The present study examined whether capsaicin (CAP), an agonist of transient receptor potential vanilloid subtype 1 (TRPV1) can prevent 1-methyl-4-phenylpyridinium (MPP+)-induced dopaminergic (DA) neuronal death in the substantia nigra (SN). Unilateral injection of MPP+ into the median forebrain bundle of rat brain resulted in a significant loss of nigral DA neurons, assessed by tyrosine hydroxylase (TH) immunostaining. In parallel, activation of microglia, visualized by OX-42 and OX-6 immunostaining were also observed in the SN, where degeneration of nigral neurons was found. By contrast, MPP+ neurotoxicity was partially inhibited by co-treatment with MPP+ and CAP. Interestingly, CAP significantly decreased not only immunoreactivity of OX-42 and OX-6 but also production of microglia-derived reactive oxygen species (ROS) in the SN of MPP+-treated rats. In experiments designed to further verify effectiveness of CAP against microglia-derived neurotoxicity, CAP inhibited ROS production and blocked MPP+-induced death of DA neurons in co-cultures of mesencephalic neurons and microglia, but not in microglia-free, neuron-enriched mesencephalic cultures. This beneficial effect was reversed by capsazepine, an antagonist of TRPV1, expressed in microglia, indicating TRPV1 involvement.
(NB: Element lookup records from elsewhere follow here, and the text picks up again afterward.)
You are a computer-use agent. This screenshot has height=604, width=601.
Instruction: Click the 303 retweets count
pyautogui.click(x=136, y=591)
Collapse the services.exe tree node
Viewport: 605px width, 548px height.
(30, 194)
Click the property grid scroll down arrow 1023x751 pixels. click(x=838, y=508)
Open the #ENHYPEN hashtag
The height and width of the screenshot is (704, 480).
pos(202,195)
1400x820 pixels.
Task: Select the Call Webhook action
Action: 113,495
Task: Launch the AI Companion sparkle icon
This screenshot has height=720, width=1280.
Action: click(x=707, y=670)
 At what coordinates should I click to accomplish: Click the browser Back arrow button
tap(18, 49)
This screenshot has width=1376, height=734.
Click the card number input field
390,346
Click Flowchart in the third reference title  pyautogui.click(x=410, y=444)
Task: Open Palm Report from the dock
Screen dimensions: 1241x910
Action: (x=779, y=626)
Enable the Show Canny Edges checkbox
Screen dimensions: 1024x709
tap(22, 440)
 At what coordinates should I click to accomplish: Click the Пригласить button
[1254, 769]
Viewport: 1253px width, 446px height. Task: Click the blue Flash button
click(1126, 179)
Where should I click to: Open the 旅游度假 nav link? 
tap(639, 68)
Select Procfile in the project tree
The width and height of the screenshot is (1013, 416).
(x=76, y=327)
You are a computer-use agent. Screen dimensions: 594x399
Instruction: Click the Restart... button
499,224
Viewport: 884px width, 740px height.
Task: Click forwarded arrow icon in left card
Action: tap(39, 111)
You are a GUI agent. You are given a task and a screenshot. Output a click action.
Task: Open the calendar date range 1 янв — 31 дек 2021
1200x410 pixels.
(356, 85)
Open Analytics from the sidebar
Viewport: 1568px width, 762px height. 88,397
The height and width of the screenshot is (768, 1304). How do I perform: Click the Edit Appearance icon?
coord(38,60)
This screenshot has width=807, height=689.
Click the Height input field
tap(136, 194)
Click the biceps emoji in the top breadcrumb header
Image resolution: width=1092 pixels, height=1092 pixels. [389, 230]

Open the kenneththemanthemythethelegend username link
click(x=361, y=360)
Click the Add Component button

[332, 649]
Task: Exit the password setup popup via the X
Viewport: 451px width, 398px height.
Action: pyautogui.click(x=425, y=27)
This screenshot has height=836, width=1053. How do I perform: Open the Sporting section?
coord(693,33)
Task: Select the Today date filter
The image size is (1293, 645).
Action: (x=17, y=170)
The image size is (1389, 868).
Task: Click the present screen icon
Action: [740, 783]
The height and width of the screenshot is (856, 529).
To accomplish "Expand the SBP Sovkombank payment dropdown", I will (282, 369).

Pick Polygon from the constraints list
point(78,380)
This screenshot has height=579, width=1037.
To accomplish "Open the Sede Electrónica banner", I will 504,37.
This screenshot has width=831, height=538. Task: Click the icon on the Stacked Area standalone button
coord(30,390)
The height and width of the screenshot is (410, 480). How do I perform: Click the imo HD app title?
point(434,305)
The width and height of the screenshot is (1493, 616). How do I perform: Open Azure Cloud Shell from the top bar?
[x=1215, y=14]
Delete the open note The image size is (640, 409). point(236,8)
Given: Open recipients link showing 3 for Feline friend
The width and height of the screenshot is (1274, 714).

Our data demonstrate for the first time that CAP may inhibit microglial activation-mediated oxidative stress via TRPV1, suggesting that CAP and its analogs may have therapeutic value by inhibiting microglial activation and/or ROS generation that occurs in Parkinson's disease.

► Capsaicin protects dopaminergic neurons from MPP+ neurotoxicity in vivo. ► Capsaicin inhibits MPP+-induced microglial activation and O2− production. ► TRPV1 inhibits MPP+ neurotoxicity in co-cultures of neurons and microglia. ► TRPV1 may be beneficial for novel treatments of Parkinson's disease.